Posted on in Adoption

Kane County family law attorneyThere are many different circumstances that can lead to a stepparent seeking to adopt their spouse’s child or children. The other birth parent may have passed away or is unable to care for the child. The stepparent and spouse might believe that they can provide a better home and living environment for the child than the other birth parent. Regardless of the circumstances, choosing to adopt a stepchild can be a long and complicated process. 

Consent of the Other Birth Parent

If the other birth parent currently has a legal right to their child, consent of that parent is usually required. This can be challenging in many situations. For a stepparent to adopt the child, the birth parent must give up their legal rights as parent first. This can be a very emotional decision to make.
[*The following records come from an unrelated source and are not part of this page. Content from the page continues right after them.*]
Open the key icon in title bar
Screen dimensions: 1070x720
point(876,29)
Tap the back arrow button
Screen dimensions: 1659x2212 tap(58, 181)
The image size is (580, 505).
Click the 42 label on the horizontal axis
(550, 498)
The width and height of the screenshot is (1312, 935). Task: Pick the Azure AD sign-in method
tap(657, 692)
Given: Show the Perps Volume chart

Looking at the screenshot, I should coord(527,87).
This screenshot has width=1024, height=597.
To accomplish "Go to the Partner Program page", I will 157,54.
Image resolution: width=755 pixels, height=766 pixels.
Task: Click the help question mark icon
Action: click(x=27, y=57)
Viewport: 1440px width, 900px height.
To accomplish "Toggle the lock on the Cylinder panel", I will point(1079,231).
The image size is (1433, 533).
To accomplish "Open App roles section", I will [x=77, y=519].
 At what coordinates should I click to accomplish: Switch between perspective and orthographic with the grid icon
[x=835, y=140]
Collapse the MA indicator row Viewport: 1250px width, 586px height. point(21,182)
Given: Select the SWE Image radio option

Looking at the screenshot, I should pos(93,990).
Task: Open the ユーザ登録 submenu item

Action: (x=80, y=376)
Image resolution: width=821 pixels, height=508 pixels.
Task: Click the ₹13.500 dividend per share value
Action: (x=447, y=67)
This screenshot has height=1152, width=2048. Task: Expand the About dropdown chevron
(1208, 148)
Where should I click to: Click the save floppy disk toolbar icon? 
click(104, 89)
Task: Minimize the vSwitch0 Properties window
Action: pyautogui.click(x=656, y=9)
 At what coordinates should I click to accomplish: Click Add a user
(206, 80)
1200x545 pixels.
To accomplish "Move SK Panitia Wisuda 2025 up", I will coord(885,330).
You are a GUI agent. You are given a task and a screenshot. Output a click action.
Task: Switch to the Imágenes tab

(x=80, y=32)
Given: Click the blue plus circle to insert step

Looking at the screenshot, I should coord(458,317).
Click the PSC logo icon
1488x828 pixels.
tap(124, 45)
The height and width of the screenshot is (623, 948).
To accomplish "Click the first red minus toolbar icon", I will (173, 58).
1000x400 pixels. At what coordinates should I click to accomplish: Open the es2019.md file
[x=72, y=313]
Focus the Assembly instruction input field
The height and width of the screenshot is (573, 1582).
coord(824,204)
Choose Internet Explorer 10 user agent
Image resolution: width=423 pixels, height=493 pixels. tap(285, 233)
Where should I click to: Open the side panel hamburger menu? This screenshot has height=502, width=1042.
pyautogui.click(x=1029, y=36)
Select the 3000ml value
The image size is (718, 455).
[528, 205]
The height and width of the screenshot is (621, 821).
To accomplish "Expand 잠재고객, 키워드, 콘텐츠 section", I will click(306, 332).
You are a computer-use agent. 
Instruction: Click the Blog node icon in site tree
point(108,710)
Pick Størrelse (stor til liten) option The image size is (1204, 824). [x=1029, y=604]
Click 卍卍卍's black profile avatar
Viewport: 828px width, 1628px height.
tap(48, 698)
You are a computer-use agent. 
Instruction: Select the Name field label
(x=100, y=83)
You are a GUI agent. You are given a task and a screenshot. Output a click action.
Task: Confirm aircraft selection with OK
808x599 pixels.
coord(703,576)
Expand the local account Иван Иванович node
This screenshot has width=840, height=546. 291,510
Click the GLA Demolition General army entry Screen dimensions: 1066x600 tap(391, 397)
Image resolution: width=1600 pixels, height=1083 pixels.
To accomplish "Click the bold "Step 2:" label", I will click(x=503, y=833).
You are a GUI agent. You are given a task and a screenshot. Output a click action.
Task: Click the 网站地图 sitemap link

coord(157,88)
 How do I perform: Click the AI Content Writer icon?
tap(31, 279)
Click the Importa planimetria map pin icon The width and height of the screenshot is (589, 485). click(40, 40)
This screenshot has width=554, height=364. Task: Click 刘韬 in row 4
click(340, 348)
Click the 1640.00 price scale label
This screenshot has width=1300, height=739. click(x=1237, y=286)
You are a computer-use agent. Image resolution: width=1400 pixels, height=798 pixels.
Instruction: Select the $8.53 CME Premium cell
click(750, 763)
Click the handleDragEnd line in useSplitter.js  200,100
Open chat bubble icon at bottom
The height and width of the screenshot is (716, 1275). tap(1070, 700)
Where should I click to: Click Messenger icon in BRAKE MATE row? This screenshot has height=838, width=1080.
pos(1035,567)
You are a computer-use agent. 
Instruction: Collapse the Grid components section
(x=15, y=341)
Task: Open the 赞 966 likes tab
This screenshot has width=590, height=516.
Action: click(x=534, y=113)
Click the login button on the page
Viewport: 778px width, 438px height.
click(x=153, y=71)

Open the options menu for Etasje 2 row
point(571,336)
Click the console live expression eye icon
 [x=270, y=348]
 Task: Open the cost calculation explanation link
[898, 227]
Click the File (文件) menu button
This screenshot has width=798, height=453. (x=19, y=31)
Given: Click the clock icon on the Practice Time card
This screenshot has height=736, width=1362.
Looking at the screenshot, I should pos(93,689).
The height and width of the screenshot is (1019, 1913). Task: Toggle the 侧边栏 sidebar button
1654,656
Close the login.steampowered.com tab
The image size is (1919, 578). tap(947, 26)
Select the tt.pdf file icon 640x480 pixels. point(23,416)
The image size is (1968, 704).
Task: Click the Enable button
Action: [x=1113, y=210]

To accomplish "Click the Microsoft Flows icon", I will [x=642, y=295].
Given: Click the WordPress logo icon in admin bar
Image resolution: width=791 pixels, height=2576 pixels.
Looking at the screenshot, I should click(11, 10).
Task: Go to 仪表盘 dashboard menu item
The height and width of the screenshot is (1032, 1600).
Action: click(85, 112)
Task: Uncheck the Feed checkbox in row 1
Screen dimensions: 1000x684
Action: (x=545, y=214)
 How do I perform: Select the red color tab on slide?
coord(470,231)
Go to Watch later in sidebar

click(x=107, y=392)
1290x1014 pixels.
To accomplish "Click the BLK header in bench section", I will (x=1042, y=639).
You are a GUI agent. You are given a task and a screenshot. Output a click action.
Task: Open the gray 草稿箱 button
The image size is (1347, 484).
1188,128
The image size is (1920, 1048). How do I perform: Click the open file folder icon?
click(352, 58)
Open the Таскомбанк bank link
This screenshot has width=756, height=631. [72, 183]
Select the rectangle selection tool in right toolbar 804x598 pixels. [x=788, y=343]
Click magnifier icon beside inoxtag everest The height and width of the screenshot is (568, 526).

However, gaining consent from the other birth parent is possible in cases where the parent understands that they cannot care for the child and wants the child’s best interests protected. If the other birth parent gives up his or her rights to the child, they will no longer be required to pay child support. 

Other Alternatives

In some circumstances, consent of the other birth parent is not required.  For example, if the parental rights of the child have already been terminated, consent for this parent is not needed.  If the other parent has abandoned his or her child, has not interacted with the child, or paid child support for a long period of time, his or her parental rights can be terminated regardless of consent. Similarly, if the other birth parent is found to be unfit to parent the child by a court, their rights can be terminated. A parent may be considered unfit if they are physically or emotionally abusive to the child, addicted to drugs or alcohol, do not provide a safe living environment for the child, neglects the child’s basic needs, is in prison, or has severe mental health issues that put the child in danger.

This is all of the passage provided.